Le domande al contempo ingenue e trepidanti, se avesse mai ucciso qualcuno, restavano inevase, al massimo si meritavano una risposta negativa.
Mio zio di Bracciano l'ho invece incontrato poche volte.
Aveva fatto la II guerra mondiale, era stato anche in Russia e una volta sola accennò, mordendosi poi pentito il labbro, alle battaglie combattute coi lanciafiamme.
Di nonno abbiamo anche conservato un breve ma incisivo diario di guerra, donato all'Archivio Diaristico Nazionale di Pieve Santo Stefano.
Entrambi, nonno Piero e zio Bruno, avevano lo sguardo fisso in un luogo interiore, al narrare questi brevi frammenti, quasi estorti loro con l'inganno.
Entrambi, credo, non avevano mai chiuso i propri conti personali con la guerra, portandosi appresso o una scheggia nelle ossa della testa o ricordi di urla che si disgregano in cenere.
Nell'ascoltare i loro accenni, nell'osservare con pudore i loro sguardi velati, sin da bambino mi ritenevo una persona fortunata.
Fortunato io e tutta la mia generazione ad esser nati indenni dallo strazio e dagli indicibili orrori della guerra, nonostante fossi nato appena 15 anni dopo.
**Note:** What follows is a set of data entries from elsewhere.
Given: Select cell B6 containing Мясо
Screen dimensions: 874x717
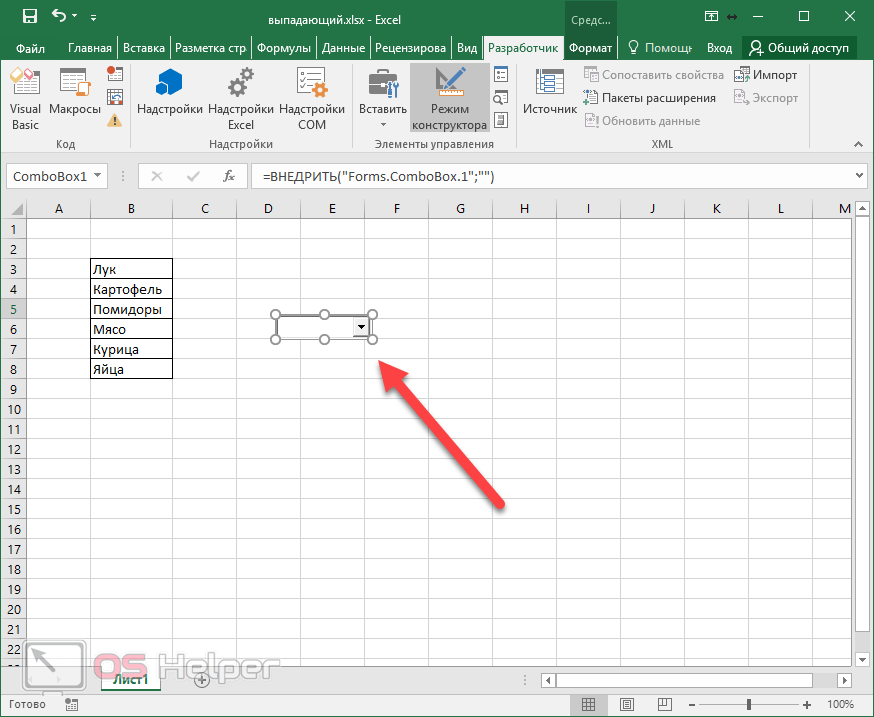Looking at the screenshot, I should click(131, 329).
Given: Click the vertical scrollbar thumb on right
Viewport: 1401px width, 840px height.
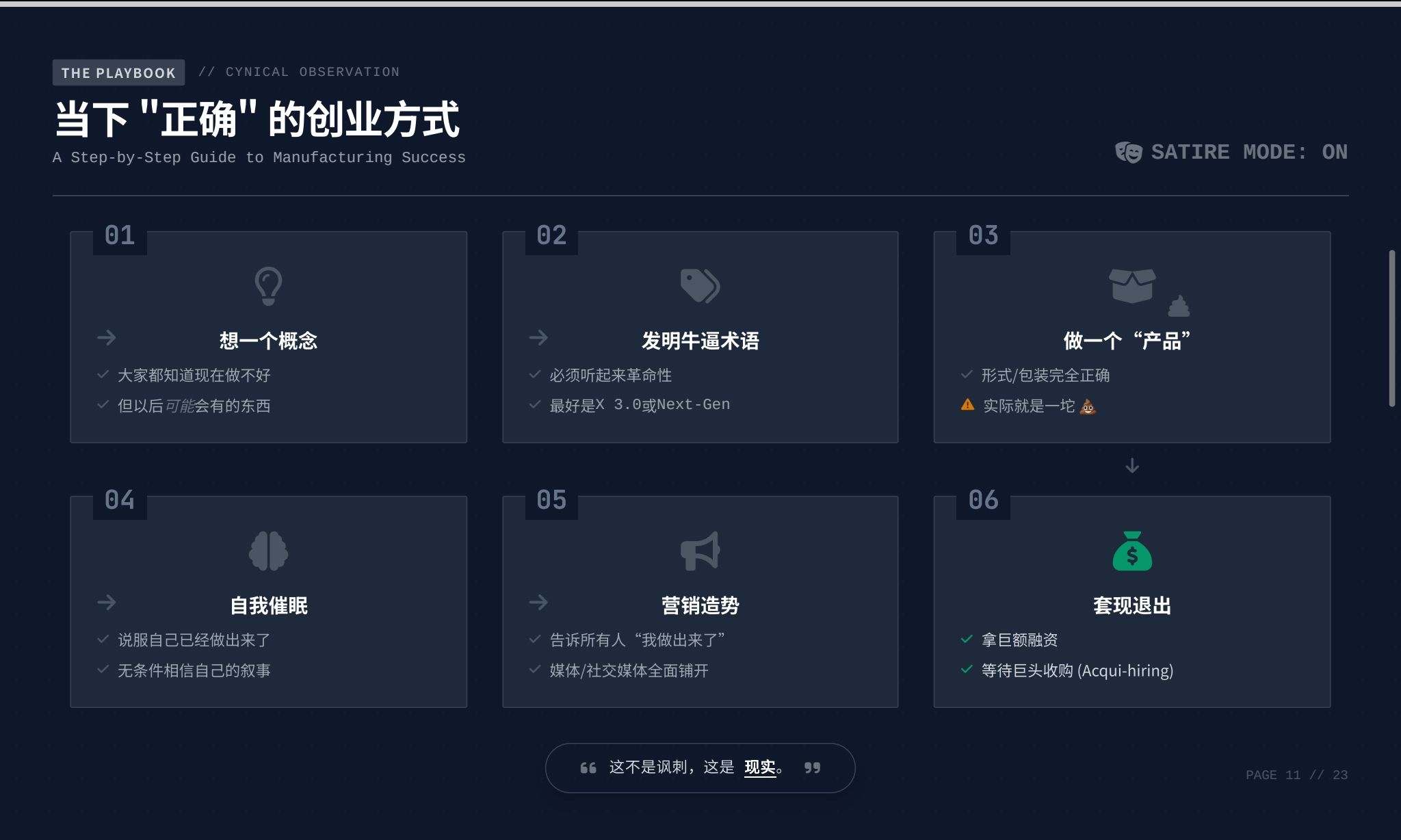Looking at the screenshot, I should pos(1391,328).
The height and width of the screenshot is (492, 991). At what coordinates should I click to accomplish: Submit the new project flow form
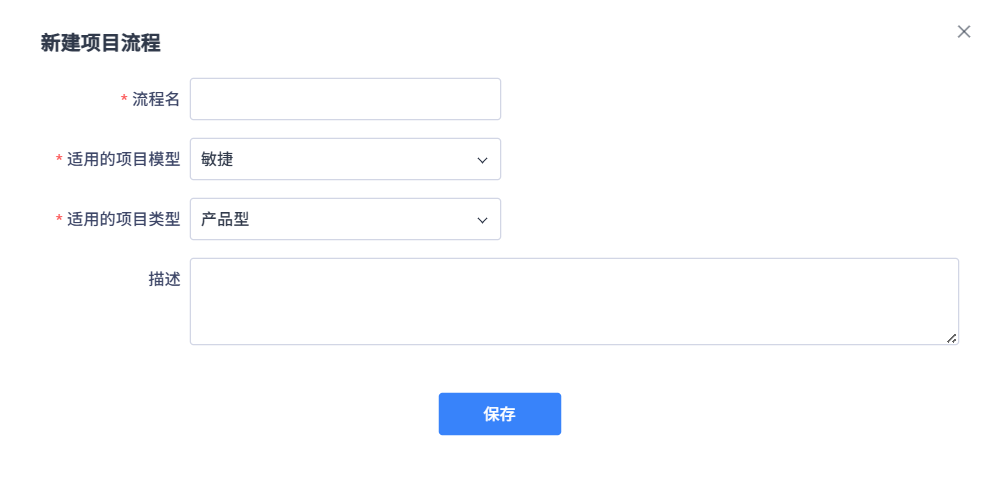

Ho sempre pensato che, così come con certi miracolosi vaccini diffusi intorni ai primi anni '6o, anche verso la guerra avessimo sviluppato una qualche immunità.
Purtroppo mi devo ricredere.
A volte ho l'impressione di essere l'unico ad aver avuto nonni o zii che in guerra ci sono stati veramente e veramente mi han fatto capire, senza quasi parole, quale strazio essa sia.